Com a ajuda do estado, a tecnologia chinesa está bombando


Mas não será um caminho fácil para o domínio global, diz Hal Hodson

The Economist Technology Quarterly (Tradução Evandro Milet) 02/01/2020

Durante a maior parte da história humana, a China foi a potência tecnológica mais avançada do mundo. O alto-forno teve origem ali e, portanto, também fez o ferro fundido. Outras descobertas incluíram porcelana e papel. Sua pólvora impulsionou os primeiros foguetes militares mais longe do que o dardo ou a flecha poderiam voar; suas bússolas revelaram magicamente o norte magnético quando as estrelas estavam ocultas.

Somente na Idade Média a Europa começou a se equiparar à engenhosidade e capacidade chinesas nesses campos, principalmente por meio da imitação. Somente com o crescimento das indústrias mecânicas europeias e dos impérios ultramarinos no século 18 os ocidentais se tornaram seus rivais. Nos séculos que se seguiram, prejudicada por seu próprio sistema de educação sufocante, a China foi derrotada nas guerras do ópio, depois sofreu terrível agitação civil e uma revolução desastrosa que reduziu o país a um espectador tecnológico e “Made in China” a um sinônimo de bugigangas .

Agora a China está de volta, arrastando nuvens de smartphones, trens de alta velocidade, aeronaves dissimuladas, minerações de bitcoins e outros dispositivos de talento de alta tecnologia. As partes do mundo que o ultrapassaram estão preocupadas. Em 2015, seus líderes anunciaram um plano de US $ 300 bilhões de dez anos, “Made in China 2025”, projetado para tornar suas indústrias de semicondutores, veículos elétricos e de inteligência artificial (e muitas outras) tão boas quanto qualquer outra no mundo, se não melhores. 

Essa declaração de que a China não se contentava mais em ser uma fábrica de produtos de alta tecnologia americanos criou uma nova tensão entre as duas maiores economias do mundo. À medida que o plano se aproxima da metade, esse conflito parece piorar.

A América acusa a China de roubar e espionar seu caminho até a cadeia de suprimentos de tecnologia e de prejudicar a tecnologia americana ao mantê-la fora do mercado chinês. Seu departamento de defesa se preocupa em conduzir operações militares por meio de redes repletas de componentes chineses. 

Os senadores estão preocupados com a forma como a China está usando a tecnologia para oprimir seu próprio povo. O sistema político americano teme que a tendência de conectar objetos anteriormente desconectados, como trens e carros, a redes de computadores, ofereça ao governo chinês uma maior alavancagem geopolítica, no mínimo – e na pior das hipóteses, controle direto de partes da infraestrutura de outros países. 

A perspectiva da China é mais direta: os Estados Unidos estão usando injustamente seu poder existente para restringir o legítimo retorno tecnológico da China.

Material fornecido -
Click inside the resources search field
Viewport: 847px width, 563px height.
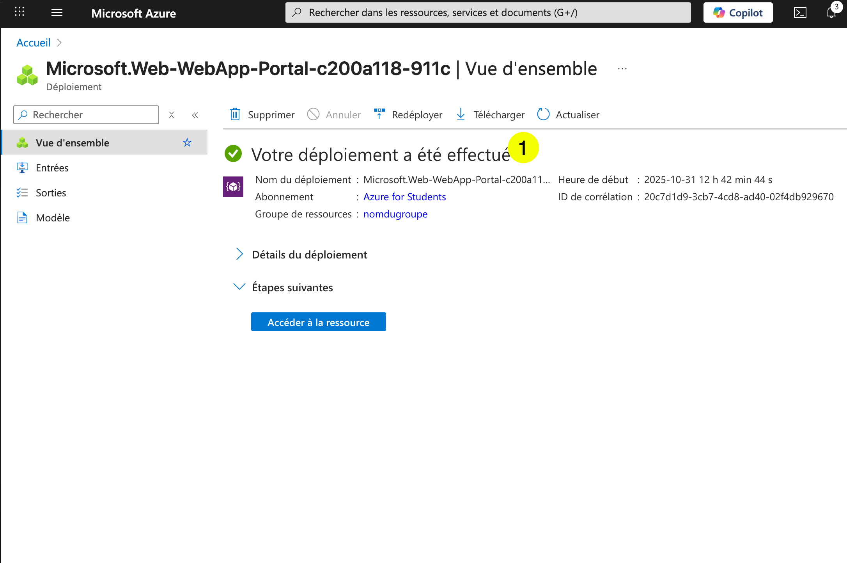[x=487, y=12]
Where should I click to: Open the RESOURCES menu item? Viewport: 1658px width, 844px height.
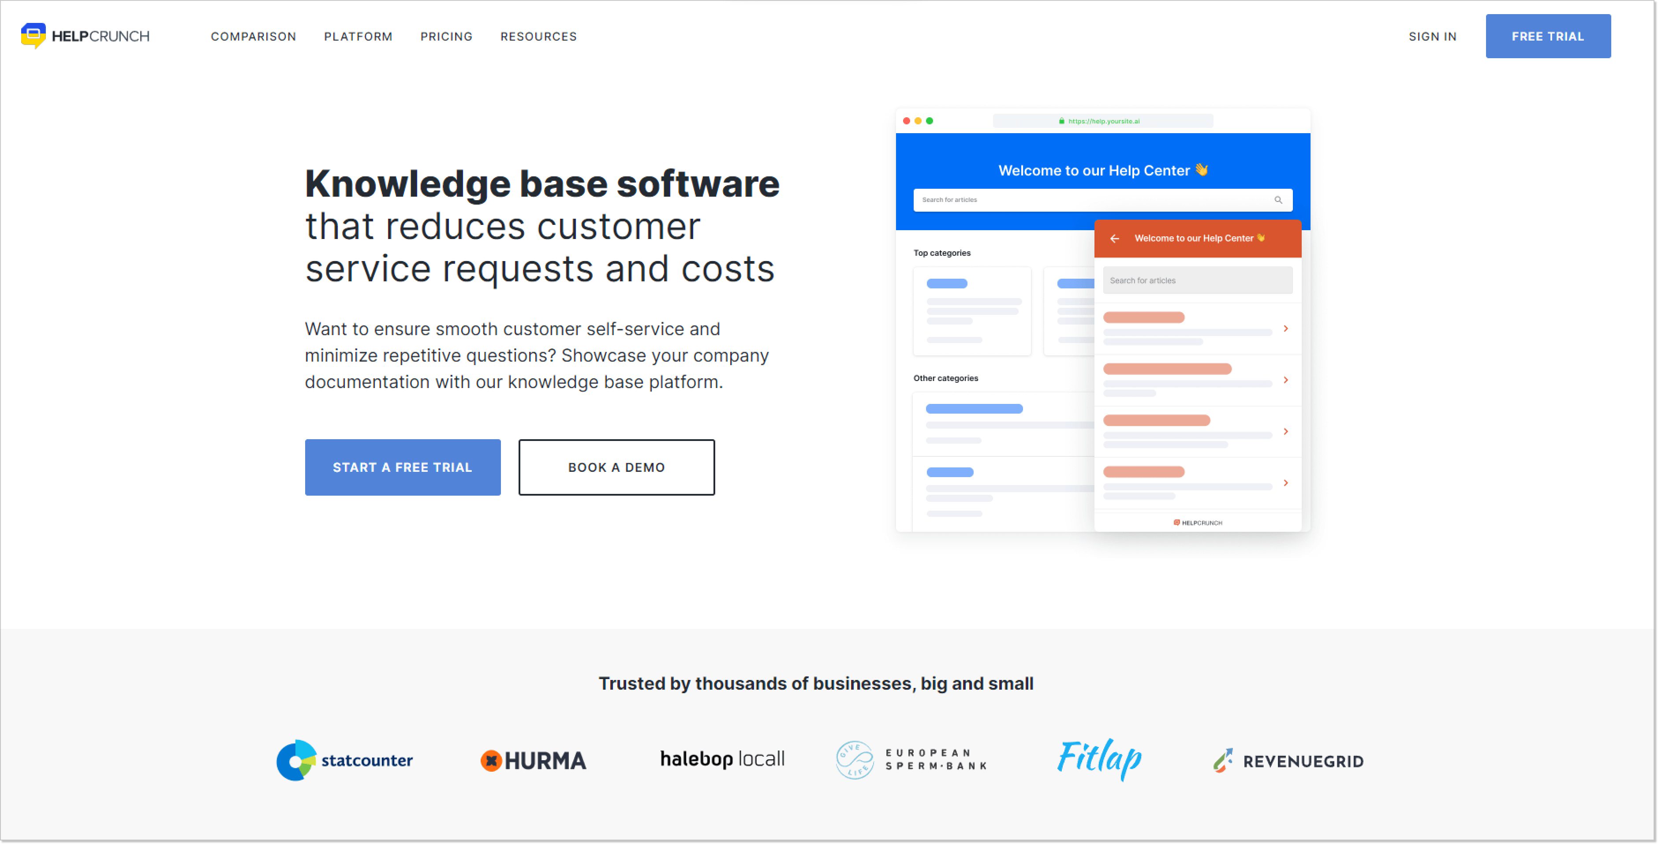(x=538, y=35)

Conjunto de tarefas -
a – No texto sobre a tecnologia chinesa, quais indústrias o plano "Made in China 2025" cita nominalmente? Enumere todas.
b – Dê sequência ao texto sobre a tecnologia chinesa a partir do ponto em que ele termina.

Respostas aos problemas -
a – Semicondutores, veículos elétricos e inteligência artificial.

b –
Muito do pensamento sobre essas questões se concentra nas capacidades tecnológicas da China e no que falta, onde está à frente da América e onde está ficando para trás. Mas essa conta fragmentada oferece pouca ajuda para compreender a capacidade da China de promover novas tecnologias ou de dominar as cadeias de abastecimento e os padrões que as sustentam. A questão vital não é a quais tecnologias a China tem acesso agora, mas como construiu esse acesso e como sua capacidade de promover novas tecnologias está evoluindo.

Esse é o foco desta reportagem. Obviamente, como termina a correlação de forças entre os dois poderes é importante. Mas, para entender isso, você também precisa se familiarizar com a tecnologia chinesa em seus próprios termos. Detalhes dos processos por trás do desenvolvimento tecnológico do país são vitais para avaliar o desafio de longo prazo representado por uma China em ascensão tecnológica. Eles podem se perder em uma discussão geopolítica de nível superior que é hiperbólica e polarizada.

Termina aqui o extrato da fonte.